Once approved by the CEO, the Tech Lead and PgM will request the audit on Zip as:

• Choose "Request a Purchase/Vendor Onboarding/Purchase Renewal".
• Under "What are you looking to purchase?" select "Other".
• If the auditors have not been engaged in the past they will need to supply legal agreements, which will be also included in the Zip request.

Audit Execution

A devnet deployment is a requirement for the audit execution. As the date for the alphanet deployment is known with certainty, a date for the audit can be agreed so that the audit can be executed in parallel with the alphanet and betanet deployments and acceptance testing, and concluded before the testnet deployment.

We prefer to communicate with auditors over Slack during the audit. Questions from auditors should be answered promptly and carefully. These questions reveal gaps in the specifications or the scope, which should be amended accordingly.

Each vulnerability disclosed will be considered separately, fixed on an individual commit, and reviewed again by the auditors on the repo.

For all audit findings that we will fix as part of a later feature, create an issue for each finding in the monorepo. The issue title should be the finding title, the description links to the audit report, and apply the TBD label.

After Each Audit

Once all the fixes are applied and reviewed, upload the audit report to our repo.

If a valid high severity vulnerability was found, and this is the last expected audit for the project, **a post-mortem must be conducted and another audit of the same type must be scheduled**. These new audits follow the same process as any other audit.

Emergency Process

The audit process is tied to the SDLC process. A fast-track audit process would only be needed if we find out that we need audits later in the SDLC process, most likely as a result of updates to the risk modelling or excessive vulnerabilities in the last scheduled audit. The process described above is still applicable in these cases.

If the audit process is started in later stages of the SDLC, the documentation will be ready and can be put together as the Security Readiness Document by including a summary of the project, if that didn’t exist yet.

We already know that we need an audit, and we can safely assume that an external audit by Spearbit will fulfil the requirements. Time and cost estimates can be provided with the help of PgM.

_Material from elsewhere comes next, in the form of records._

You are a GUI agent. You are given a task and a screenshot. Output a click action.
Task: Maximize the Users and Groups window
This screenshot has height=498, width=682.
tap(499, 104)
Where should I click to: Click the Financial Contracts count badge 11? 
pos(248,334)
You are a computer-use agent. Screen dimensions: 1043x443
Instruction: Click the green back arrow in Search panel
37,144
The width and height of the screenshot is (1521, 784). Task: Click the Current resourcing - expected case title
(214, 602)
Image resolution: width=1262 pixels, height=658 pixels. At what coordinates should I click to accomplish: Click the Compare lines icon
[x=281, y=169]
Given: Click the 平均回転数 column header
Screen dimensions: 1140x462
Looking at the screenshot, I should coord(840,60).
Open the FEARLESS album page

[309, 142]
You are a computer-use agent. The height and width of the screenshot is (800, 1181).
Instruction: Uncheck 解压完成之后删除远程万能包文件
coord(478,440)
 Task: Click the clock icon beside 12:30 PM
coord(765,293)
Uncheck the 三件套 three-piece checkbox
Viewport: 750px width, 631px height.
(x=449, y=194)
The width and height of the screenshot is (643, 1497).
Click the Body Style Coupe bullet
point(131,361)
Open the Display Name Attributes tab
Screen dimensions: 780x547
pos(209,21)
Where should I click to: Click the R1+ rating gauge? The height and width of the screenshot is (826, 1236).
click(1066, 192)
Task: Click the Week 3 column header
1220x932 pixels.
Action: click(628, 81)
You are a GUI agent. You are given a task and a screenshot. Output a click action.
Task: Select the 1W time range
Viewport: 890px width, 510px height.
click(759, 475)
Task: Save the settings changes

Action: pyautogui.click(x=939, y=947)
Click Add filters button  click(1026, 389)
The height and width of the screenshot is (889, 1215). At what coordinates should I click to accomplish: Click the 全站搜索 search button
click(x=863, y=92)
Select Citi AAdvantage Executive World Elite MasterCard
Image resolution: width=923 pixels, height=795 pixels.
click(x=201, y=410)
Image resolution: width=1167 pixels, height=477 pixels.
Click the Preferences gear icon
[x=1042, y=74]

The documentation and estimates still need to be approved by the CEO. After approval by the CEO, the audit process doesn’t block delivery unless serious vulnerabilities are found.

Updating This Process

This process will be reviewed if SEV0 or SEV1 incidents are revealed during production, reported through a bug bounty, or caught in the last audit before production. The post-mortem might recommend updating this process.

Conversely, this process can also be reviewed with the goal of relaxing its requirements if no SEV1 or SEV0 bugs or incidents have happened in production, the bug bounty, or any last audit for at least six months.

References

• Additional context on creating this process
• Calibration of this process against past audits
• Repository with all audit reports
• Our current framework for audits - https://gov.optimism.io/t/op-labs-audit-framework-when-to-get-external-security-review-and-how-to-prepare-for-it/6864
• An attempt to put an audit process in place - https://github.com/ethereum-optimism/wip-private-pm/blob/main/.github/ISSUE_TEMPLATE/audit.md
• EVM Safety docs on managing audits - Security Audits,Audit FAQs,How to Select an Audit Firm
• Audit Requirements for Fault Proof Contracts
• Audits and shipping secure code from @Paul Dowman summarizing Proofs informal audit framework and adding some ideas.

Next Steps

• Update the Failure Mode Analyses (FMAs)
• Update the Security <> Developer Interface
• Ask Karl about preferred content of the review template that he will receive.
• Refactor the docs so that they point to the github repo with the reports, instead of pointing at individual reports.
• The success of this initiative depends partially on the SDLC process being adopted and respected.
• Include in the SDLC process that other feature teams and EVM Safety should review specs and scope.